However, most of the noises considered in the aforementioned papers are white noises or Gaussian noises. Random impulse signals can often be found in industrial signals, such as image signals, audio signals and communication signals [2, 9, 46].
Identification criteria play an important role in system identification. The classical identification criteria include the least square criterion, maximum likelihood criterion and so on. These criteria have the advantages of simple calculation and easy theoretical analysis. However, the performance of the least-squares algorithm is poor for the non-Gaussian case, and the maximum likelihood algorithm needs to know the conditional probability density of the sample. Because of these problems, many researchers have put forward many other criteria, such as \(p-\)norm error criterion and mixed-norm error criterion [39, 53]. In recent years, information criteria have become more widespread in signal processing and system identification [14, 23, 32]. Compared with mean square error (MSE) criterion, which focuses on second-order statistics, the information-theoretic criterion (e.g., minimum error entropy (MEE) [4], Renyi’s entropy [15, 41], fixed-point maximum correntropy [21]) is related to various statistical behaviors of the probability density function (pdf) of the error. Algorithms based on information-theoretic criterion may have better performance than MSE-based algorithms [6, 15, 16].
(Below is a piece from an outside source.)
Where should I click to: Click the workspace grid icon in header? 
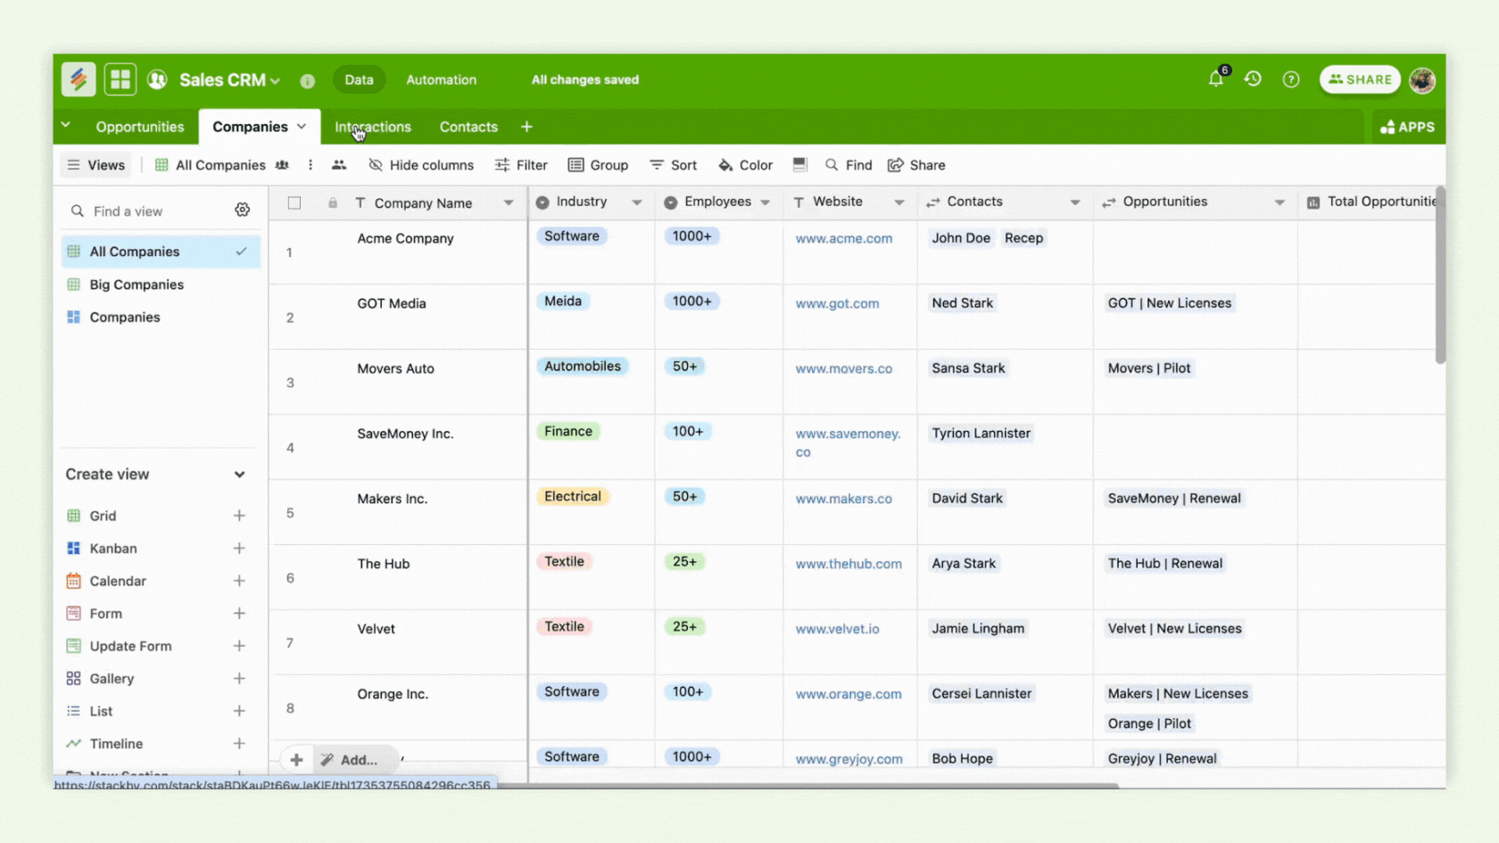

In the last decade, entropy has found significant applications in system identification. A maximum correntropy criterion (MCC) algorithm was proposed for sparse system identification based on normalized adaptive filter theory [30]. An extended version of correntropy, whose center can be located at any position, and a new optimization criterion based on MCC with a variable center, were proposed [5]. A blocked proportionate normalized maximum correntropy algorithm and a separable maximum correntropy adaptive algorithm were presented to identify dynamic systems [29, 45].
To decrease the entropy estimators’ complexity, a stochastic information gradient (SIG) algorithm was proposed and its performance was investigated [14]. To improve the estimates, a joint stochastic gradient algorithm based on MSE and MEE was proposed and applied to identify an RBF network [4]. Though having less complexity, the SIG converges very slowly. To speed up the SIG, like the multi-innovation used in [12], a multi-error strategy is adopted and a feasible equation for calculation of the step size is introduced.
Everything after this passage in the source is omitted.